If I’m really honest, and I am, I have engaged in shit talking, and I have even engaged in shit talking and enjoyed it. I would even say that, at least on one occasion, saying nasty or even simply critical things about somebody else left me feeling better. At least temporarily.
Also, it’s not something I really enjoy, something I have ever been completely comfortable with, or something I’m going to do moving forward.
I’ve been thinking about this for a while. Why do we talk shit? A lot of reasons. Sometimes it feels good, at least in the moment, maybe sometimes we think it makes ourselves look better (if only to ourselves), it can be a way to bond (and this is a serious thing: people tend not to trust people who won’t engage in shit talk), and sometimes, maybe we just don’t have anything else to say. Sometimes we just feel like crap and because of all of the reasons listed above, that’s the easiest way for it to come out, and sometimes, much of the time I think, it’s something we do out of habit.
We are watching the second season of Unbreakable Kimmy Schmidt, and I can tell you it’s been a long road for me to get to the point where I can admit I’m basically her. The show jokes about fifteen years living in a bunker and totally cut off from the rest of the world being very much like growing up in the Midwest and in some ways, that’s exactly right, or at least it was for me, back in the nineties before we used textspeak and snapchat and tinder.
All of that is to say, I imagine there are other, more devious reasons people talk shit. I am willing to admit I don’t understand them and I don’t want to.
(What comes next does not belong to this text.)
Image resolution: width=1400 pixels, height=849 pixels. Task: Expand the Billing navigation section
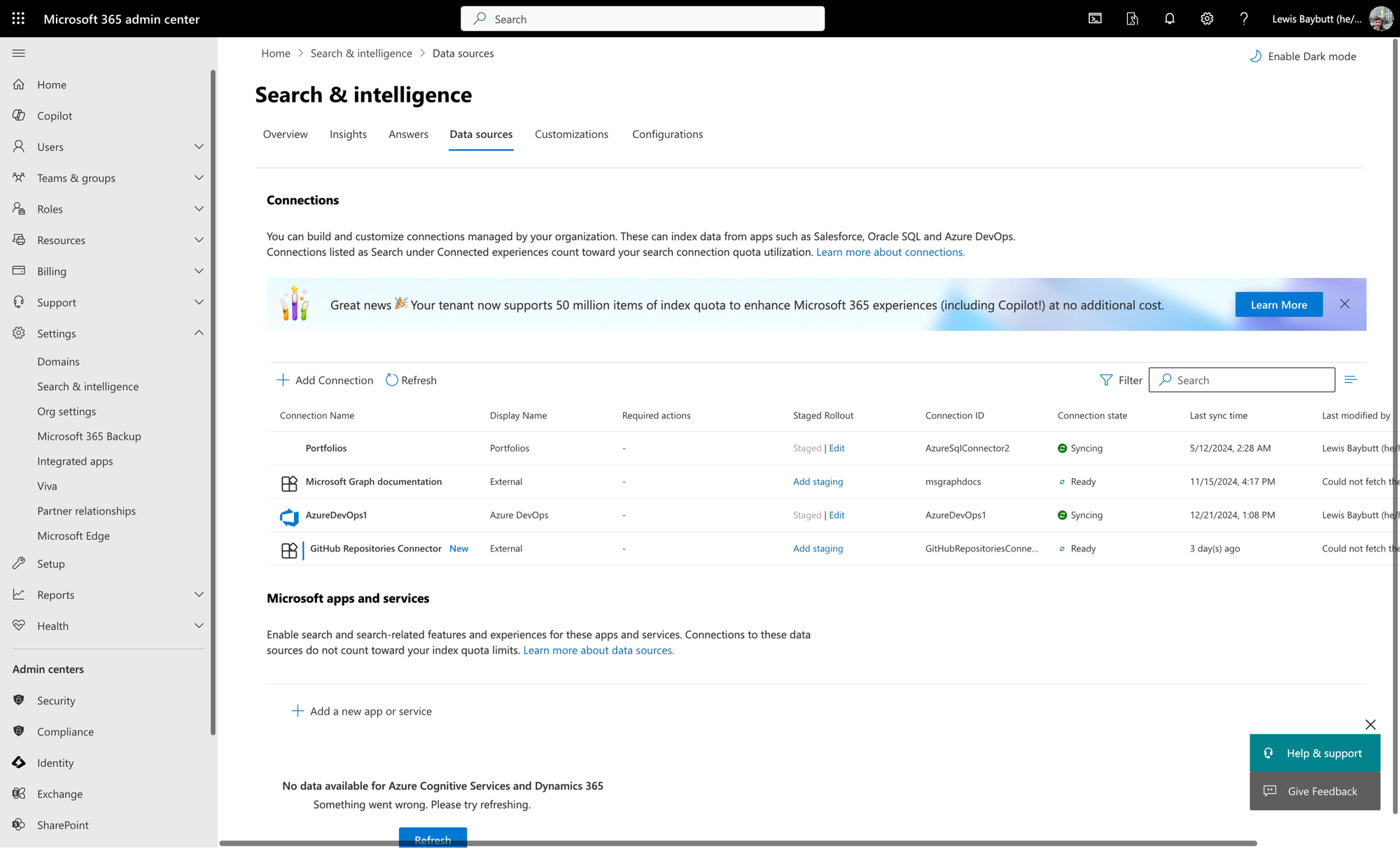point(199,271)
I like to play chess with real chess pieces, not with humans.
Back to the point.
I don’t count confiding in another person as shit talking under certain circumstances. If the goal of the conversation is to accomplish something, like figuring out how to help the person who is the subject of the conversation, or how to avoid similar consequences ourselves, or explaining our lives and how we went from Point A to Point B, or even just for moral support after some wrong is committed against us and we are unsure how to move forward.
When there is no real purpose, or even just a loose purpose, it’s probably shit talking.
Here are some examples:
1. My best friend cries on my shoulder because she found out her husband is having an affair. Not shit talking. I would even allow, under these particular circumstances, a few unnecessary jabs at husband and mistress as permissible shit talking, but only once, over a bottle of very good wine. I’m not sure if that’s a joke.
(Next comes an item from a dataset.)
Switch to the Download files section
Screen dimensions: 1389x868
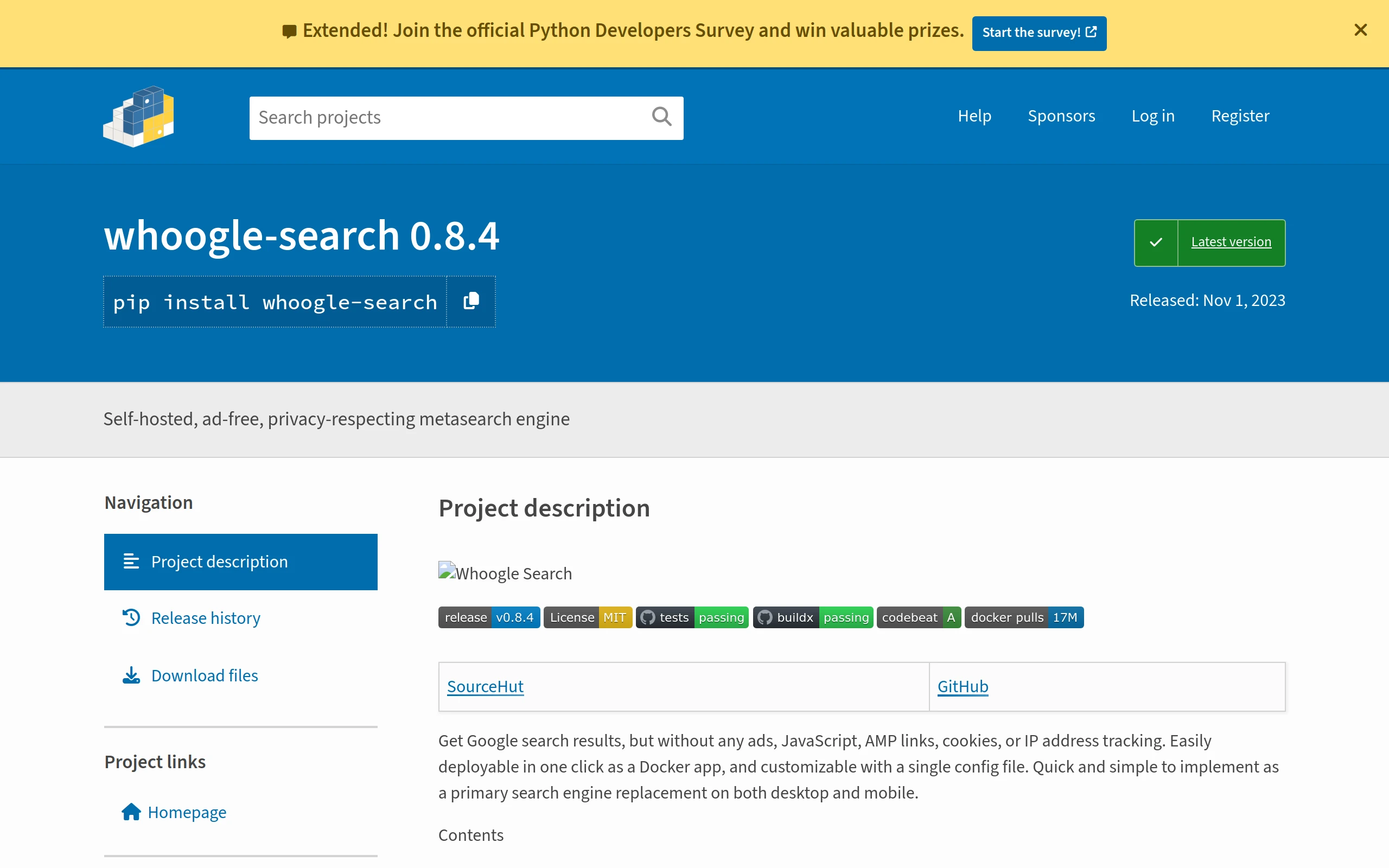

2. My husband comes home after a long day at the office and tells me about how a lawyer on the other side pulled some kind of ridiculous stunt that means our plans for that night are totally blown. Not shit talking.
3. My neighbor stops by to tell me our other neighbor has ugly shoes. Shit talking.
4. One of the mothers at school tells me one of the other mothers is building a pool even though she knows they are broke and, ugh, pools are so dangerous. Shit talking. Compare and contrast this to when Mom A says all of the above and proposed an intervention because Mom B is in some kind of crisis. Not shit talking.
5. Family member calls to say some other family member is divorcing and his children are out of control and it’s mostly because his wife is crazy but also because he didn’t make the parenting choices he should have. Shit talking.
6. Saying certain political candidates are bad for this country. Not shit talking. Also, I’m going to grant a “public figure” and “public issue” exception so that some shit talking is permitted in this area. I can do that because these are my rules.
I want to feel good and I want people to like me and trust me. I also have real things to say about real issues (anybody following the New York primary or the major changes in the refugee camps?) and I’m not going to engage in this kind of thing any more.
If you’re engaging in this kind of chatter and telling yourself you are somehow helping, consider whether your time and energy would be better spent speaking with the subject directly or simply keeping your mouth shut and minding your own business. The answer is yes, and we are all living in glass houses.